Cameroon's English-Speakers Call For Independence

Cameroon's government has banned public gatherings, suspended transportation and shut businesses in the country's English-speaking regions as activists symbolically declared independence from the majority French-speaking areas.


Tensions continue to run high in towns and cities in Cameroon's northwest and southwestern regions country with thousands of security forces said to be patrolling the streets in a bid to quell planned demonstrations against President Paul Biya's administration.

"Today, we reaffirm our autonomy over our heritage and over our territory," the Southern Cameroons Ambazonia Consortium United Front (SCACUF) said in a statement on Facebook.

The government has said the move carries no legal weight.

The declaration and protests come on the anniversary of South Cameroon's independence from Britian in 1961.

Christopher Njong, information officer with the the governing council of Southern Cameroons, also known as Ambazonia, told Al Jazeera earlier on Sunday that people were gathering to march in the town of Bamenda, but were facing "major resistance from the army and police".
Cameroon's English-Speakers Call For Independence
"They [authorities] are doing everything to stop people from marching, because they don't want the world to see our call for independence," he said.

Njong added that people were attempting to march in the towns of Buea and Kumbo with white and blue flags (the flag of the country they would name Ambazonia) and placards, but were facing similar resistance from authorities.

English-speaking Cameroonians make up one-fifth of Cameroon's population of 22 million. They have long accused the central government of discriminating against their community, arguing that they are excluded from employment and forced to speak French in business and official affairs, despite English being one of the country's official languages.

They also argue that oil, found in the southwestern region, has been used to the benefit of the state and not the region in which the resources are found.

But the discontent goes much deeper.

Southern Cameroons joined Cameroon in 1961 through a referendum, but pro-independence groups argue that UN resolution 1608 that set the terms of an unification plan was never properly followed. Additionally, in 1972, when the country moved from a federalist system to a centralised system, with power resting firmly in the capital, Yaounde, those from the Anglophone regions said they suffered further neglect.

As a result, many Anglophones contend that the French-speaking majority annexed Southern Cameroon.
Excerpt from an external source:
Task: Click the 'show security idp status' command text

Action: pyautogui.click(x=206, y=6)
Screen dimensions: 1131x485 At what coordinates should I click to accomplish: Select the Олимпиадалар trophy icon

"They have turned us into servants in our own house," Sisiku Ayuk Tabe, president of the movement for the independence of Southern Cameroons, said earlier this month.

Issa Tchiroma Bakary, Cameroon's communication minister, told Al Jazeera that there would be no amputation or division of Cameroon.

"This division will never happen," Bakary, speaking from Yaounde, said.

In response to allegations that the central government have deployed a disproportionate number of military to the region, Bakary said that "necessary measures had been taken to look after people and property, and to ensure people are not bullied".

"We deployed to prevent violence; their [the protesters] aim is to provoke violence, this is why we sent them [the army] there."

The minister would not say how many troops were sent, but rejected allegations that internet services had been slowed despite numerous suggestions that people were struggling to access social media.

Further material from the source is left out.